=== Work required ===
Go through the lines below and tally those containing the string "agent". Respond with the number only.

=== Records for this exercise ===
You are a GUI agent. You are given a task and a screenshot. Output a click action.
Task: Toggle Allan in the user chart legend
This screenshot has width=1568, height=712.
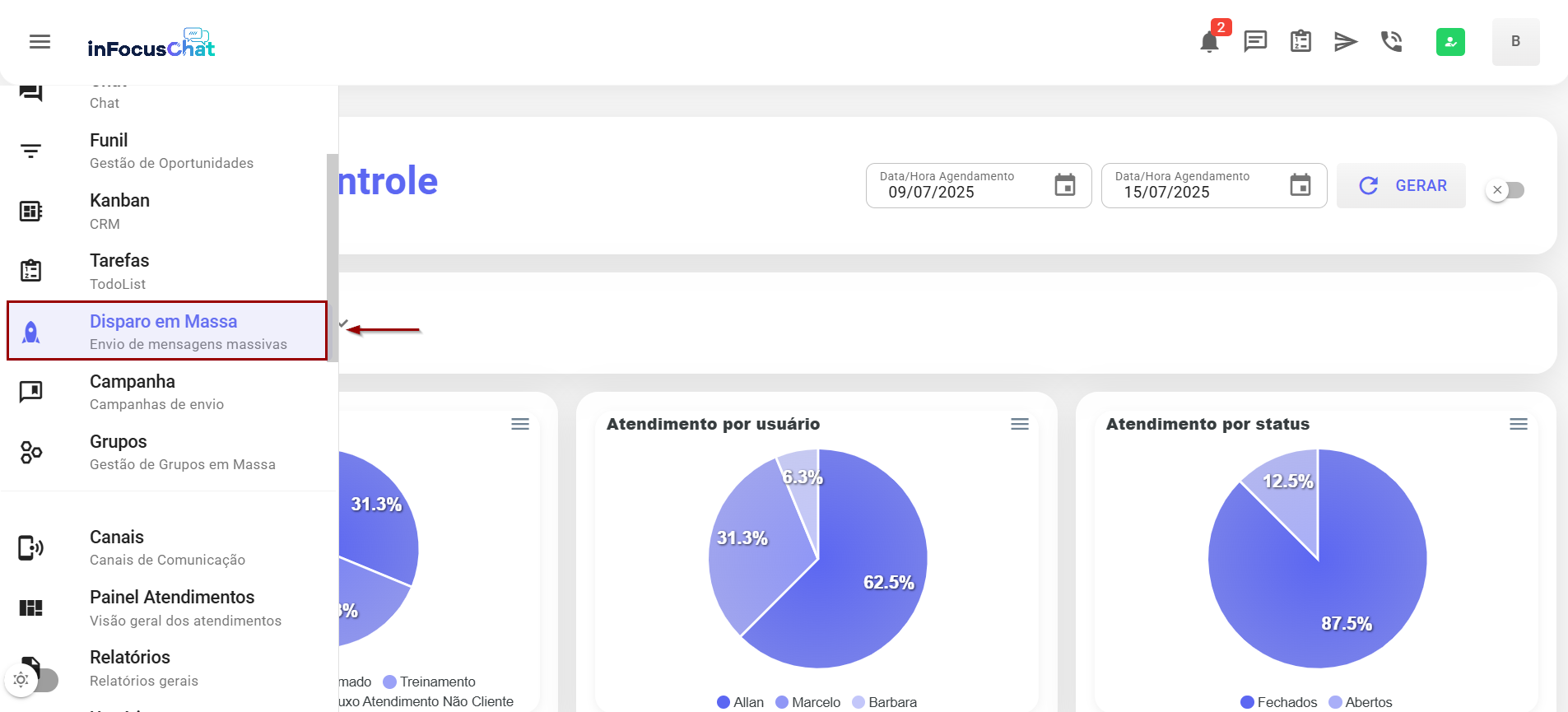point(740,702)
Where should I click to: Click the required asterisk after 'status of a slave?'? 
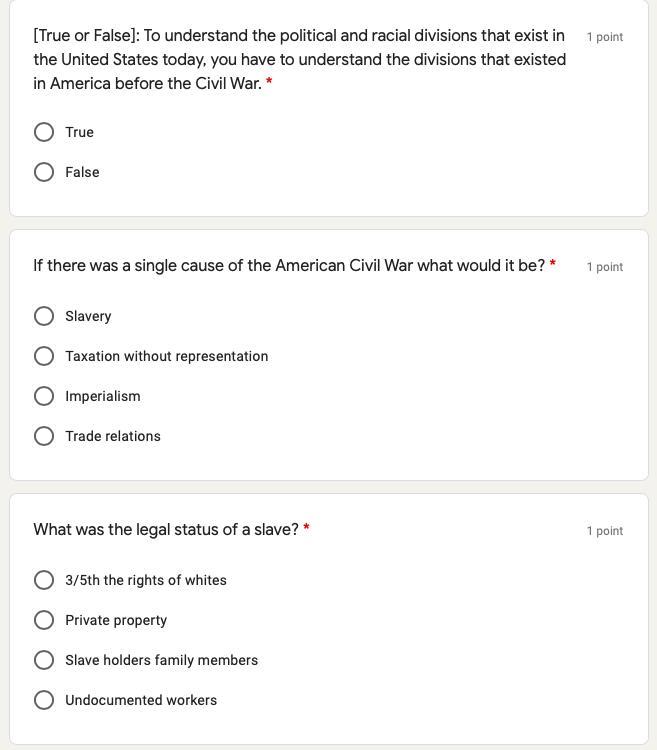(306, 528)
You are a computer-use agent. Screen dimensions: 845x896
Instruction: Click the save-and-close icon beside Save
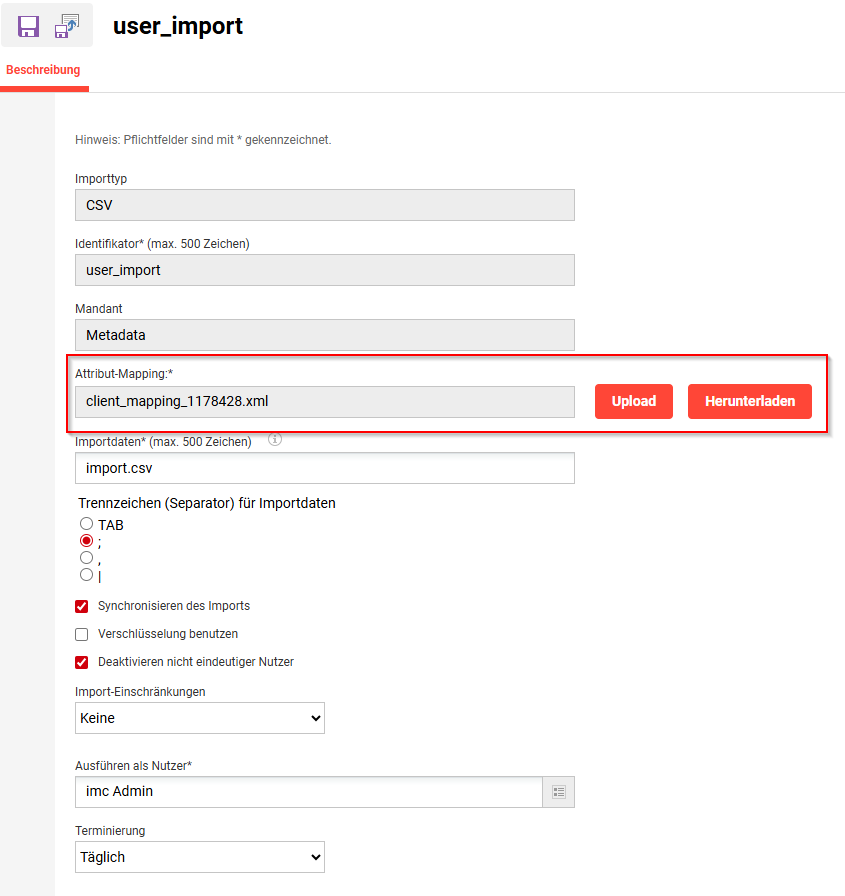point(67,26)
==
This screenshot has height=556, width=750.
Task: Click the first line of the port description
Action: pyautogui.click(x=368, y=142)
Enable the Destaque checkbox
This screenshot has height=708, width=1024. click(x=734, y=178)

=== Answer to this problem ===
2